Виски обожгло горло, грудь, живот. Я закашлялся, брызнул слюной. Потом отпил еще и еще раз. На третий раз в животе у меня все скрутило. Голова закружилась, и я отдал ему бутылку.

О н прошел мимо меня, в свой кабинет. Там у него стоял диванчик, и он пару раз спал там, когда они с мамой ссорились. Он упал на него, в одной руке держа бутылку. Снова отпил из нее, потом откинул голову назад и закрыл глаза. Я смотрел, как по его щеке течет слеза.

— Джен, — из него вырвалось рыдание, и вот тогда я закрыл дверь.

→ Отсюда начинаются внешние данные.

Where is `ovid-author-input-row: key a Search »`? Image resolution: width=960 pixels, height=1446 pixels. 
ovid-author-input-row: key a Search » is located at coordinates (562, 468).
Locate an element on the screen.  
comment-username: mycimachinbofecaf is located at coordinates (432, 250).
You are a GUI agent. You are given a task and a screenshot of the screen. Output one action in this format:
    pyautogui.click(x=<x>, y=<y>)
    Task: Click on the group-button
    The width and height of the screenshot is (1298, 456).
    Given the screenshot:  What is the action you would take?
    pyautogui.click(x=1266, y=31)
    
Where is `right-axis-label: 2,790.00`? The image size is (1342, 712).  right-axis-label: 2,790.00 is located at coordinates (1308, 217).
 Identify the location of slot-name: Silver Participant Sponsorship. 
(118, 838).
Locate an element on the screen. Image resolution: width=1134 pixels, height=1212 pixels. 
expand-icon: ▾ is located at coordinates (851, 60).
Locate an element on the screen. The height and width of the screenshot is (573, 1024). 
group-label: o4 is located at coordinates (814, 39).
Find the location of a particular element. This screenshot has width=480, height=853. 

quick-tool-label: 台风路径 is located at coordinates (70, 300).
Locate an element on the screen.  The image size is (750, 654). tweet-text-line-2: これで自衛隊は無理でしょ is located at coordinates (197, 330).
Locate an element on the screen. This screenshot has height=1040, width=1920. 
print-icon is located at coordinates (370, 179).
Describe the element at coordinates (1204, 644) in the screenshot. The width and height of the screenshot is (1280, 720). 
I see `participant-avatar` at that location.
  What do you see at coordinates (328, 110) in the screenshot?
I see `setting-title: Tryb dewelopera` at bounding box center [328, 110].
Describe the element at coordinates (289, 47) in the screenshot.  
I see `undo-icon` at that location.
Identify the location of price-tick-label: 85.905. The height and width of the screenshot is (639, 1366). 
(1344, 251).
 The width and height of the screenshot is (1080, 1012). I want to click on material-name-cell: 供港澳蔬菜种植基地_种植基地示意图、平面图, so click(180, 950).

Это горе было слишком личное, чтобы наблюдать за ним. 

Глава 7

У меня кружилась голова, я напился впервые в жизни. Я пошел в свою комнату и сел за стол. Только с одним человеком я хотел поговорить.

* * *

Эвер,

Ее больше нет. Я только что видел, как она умерла. Она просто тихо ушла. Она крякала. Я показал ей рисунок той утки, которую нарисовал в Интерлокене. Помнишь? Я показал ей тот рисунок, и она закрякала. Как утка. Она сказала мне, что любит меня.

Письмо, которое ты мне послала, все еще лежит у меня в кармане. Я не открывал его. Еще не прочел. Сейчас я, может быть, немного пьян. Это ничего? Я не знаю, что делать дальше. Это для меня слишком. Слишком, слишком, слишком. Что, черт возьми, я должен делать?

Я отвез папу домой. Из больницы. Просто оставил ее там. Но ее ведь там нет. Мамы нет больше. Тело, которое лежит в кровати — просто кусок мяса. Но мы просто оставили ее там. Что дальше? Папы тоже нет. Он не мертв, просто сломлен. Не знаю, придет ли он когда-нибудь в себя. Я думаю, он так сильно нуждался в маме и не смог бы жить без нее, и теперь он тоже, как кусок мяса. А что насчет меня?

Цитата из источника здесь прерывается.